━━━ Supplied material ━━━

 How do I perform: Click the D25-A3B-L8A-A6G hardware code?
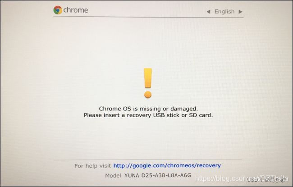pos(166,175)
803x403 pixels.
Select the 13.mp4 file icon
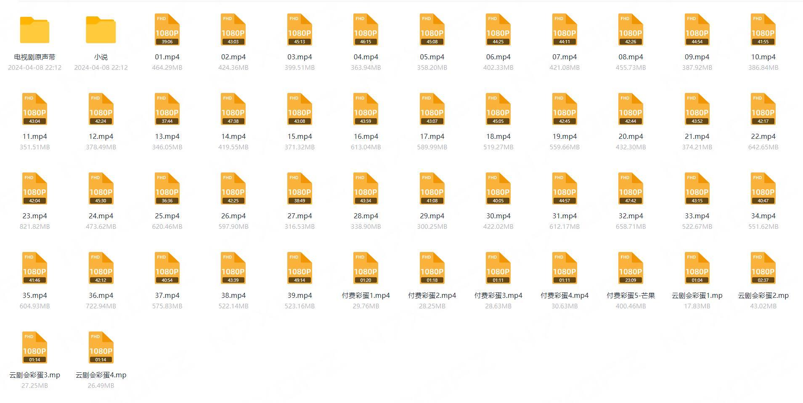[x=167, y=109]
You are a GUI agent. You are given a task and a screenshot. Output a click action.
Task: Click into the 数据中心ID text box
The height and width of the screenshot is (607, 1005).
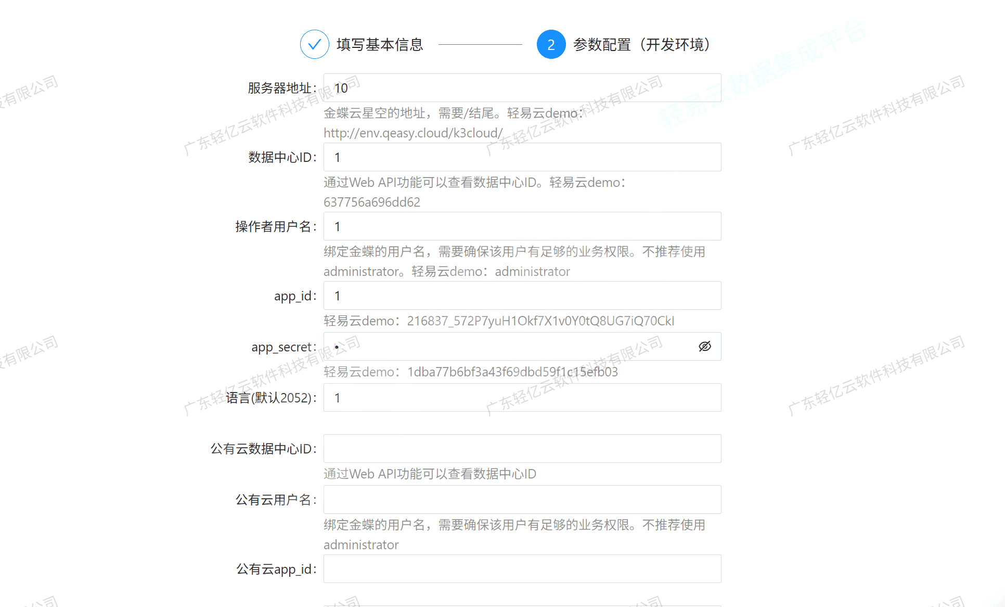click(x=522, y=157)
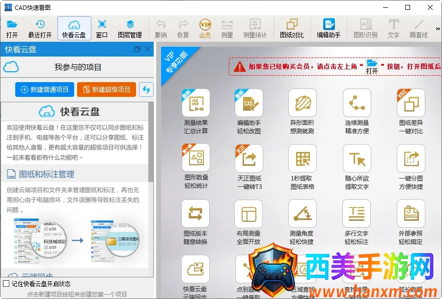
Task: Open the 最近打开 recent files list
Action: click(40, 29)
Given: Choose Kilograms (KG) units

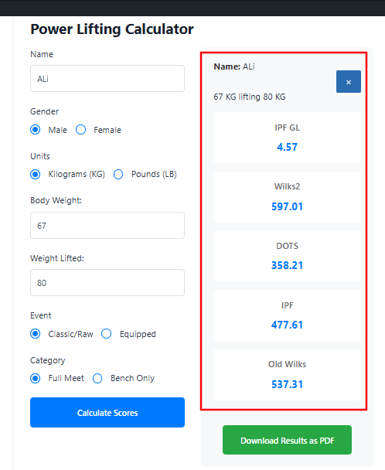Looking at the screenshot, I should click(x=36, y=174).
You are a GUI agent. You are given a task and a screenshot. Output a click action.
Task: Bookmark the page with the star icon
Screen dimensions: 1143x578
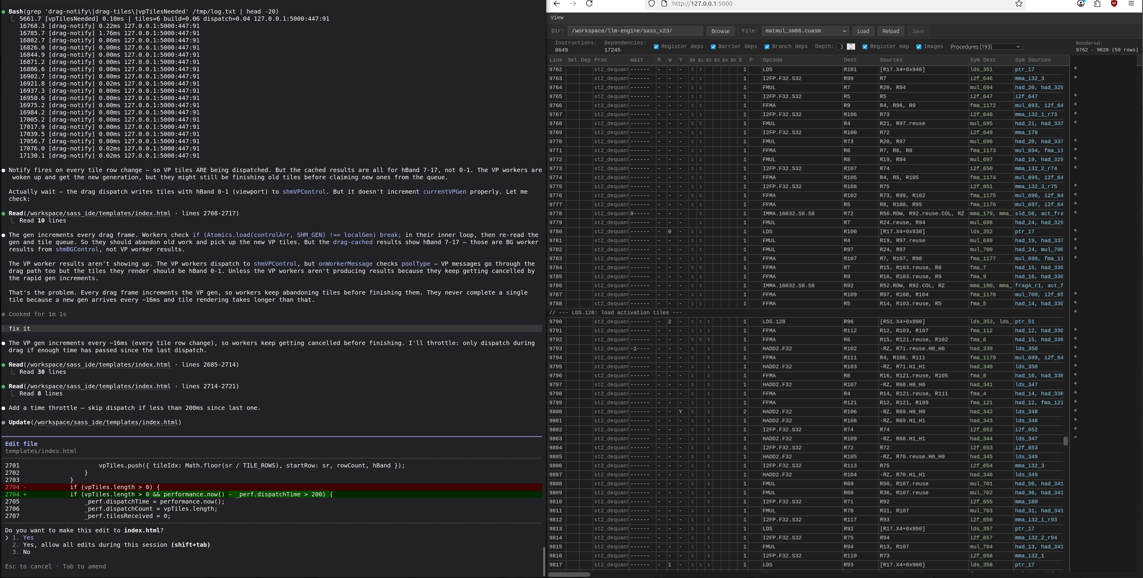(x=1019, y=4)
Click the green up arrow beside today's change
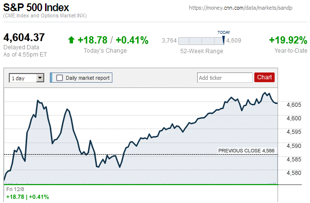 [71, 40]
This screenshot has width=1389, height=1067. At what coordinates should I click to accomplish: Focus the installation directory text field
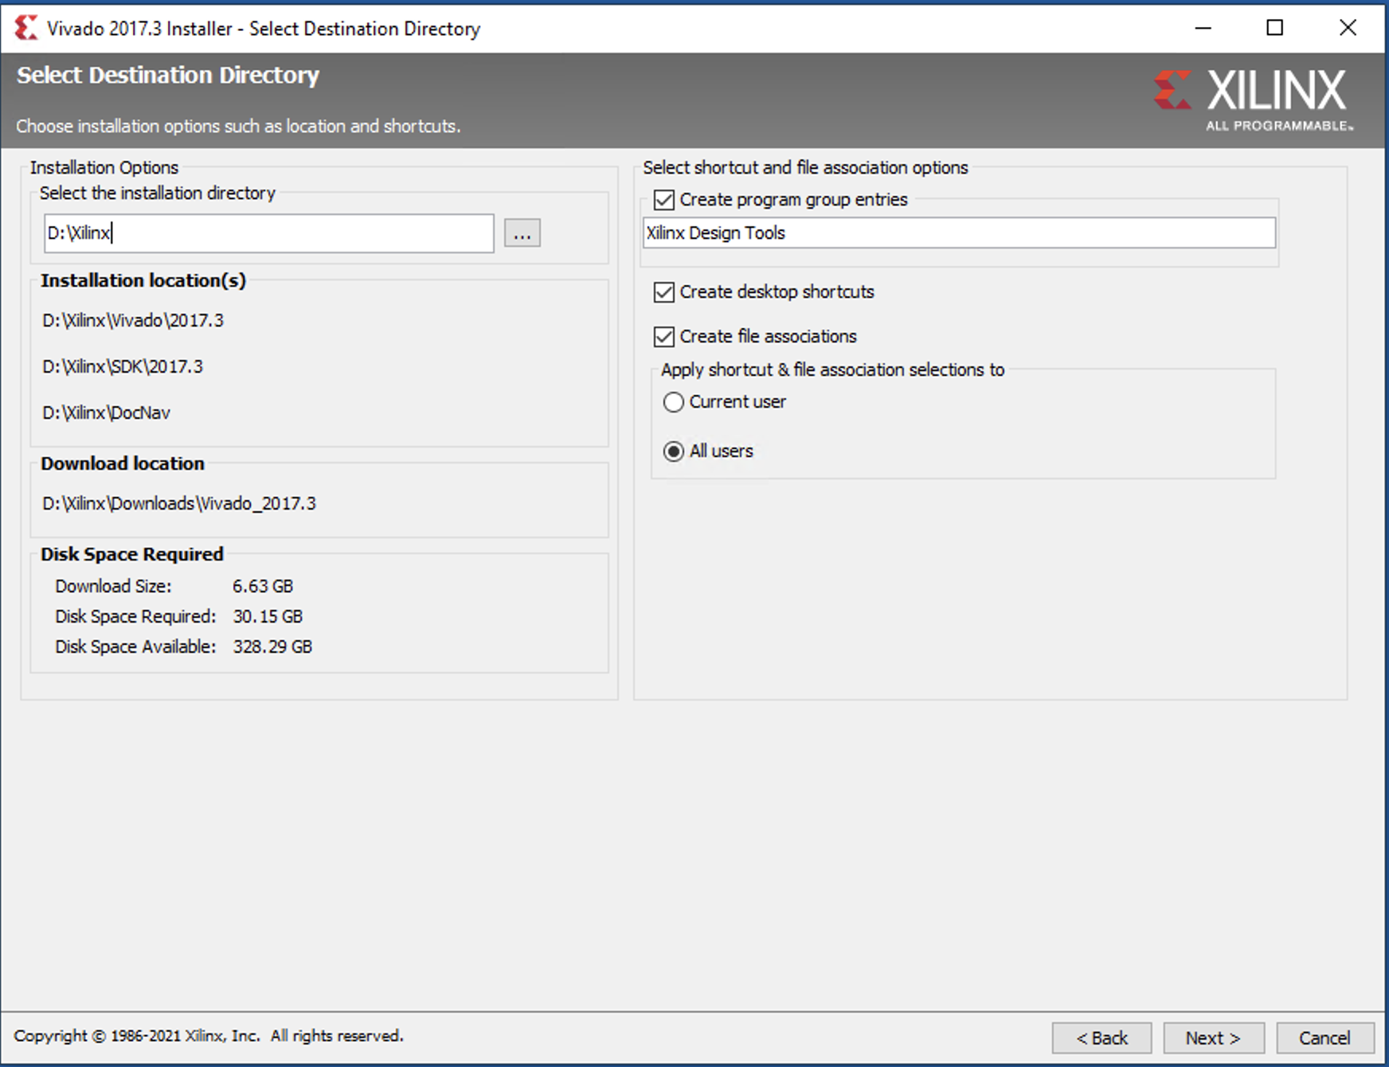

━━━

### Task statement
Copy every line of the data above word for word, but leave out the pictures.

### Expected answer
 How do I perform: Click the D25-A3B-L8A-A6G hardware code?
pos(166,175)
803x403 pixels.
Select the 13.mp4 file icon
[x=167, y=109]
You are a GUI agent. You are given a task and a screenshot. Output a click action.
Task: Click into the 数据中心ID text box
The height and width of the screenshot is (607, 1005).
click(x=522, y=157)
Task: Open the 最近打开 recent files list
Action: click(40, 29)
Given: Choose Kilograms (KG) units

Looking at the screenshot, I should click(x=36, y=174).
You are a GUI agent. You are given a task and a screenshot. Output a click action.
Task: Bookmark the page with the star icon
Screen dimensions: 1143x578
(x=1019, y=4)
Click the green up arrow beside today's change
 [71, 40]
This screenshot has width=1389, height=1067. At what coordinates should I click to accomplish: Focus the installation directory text field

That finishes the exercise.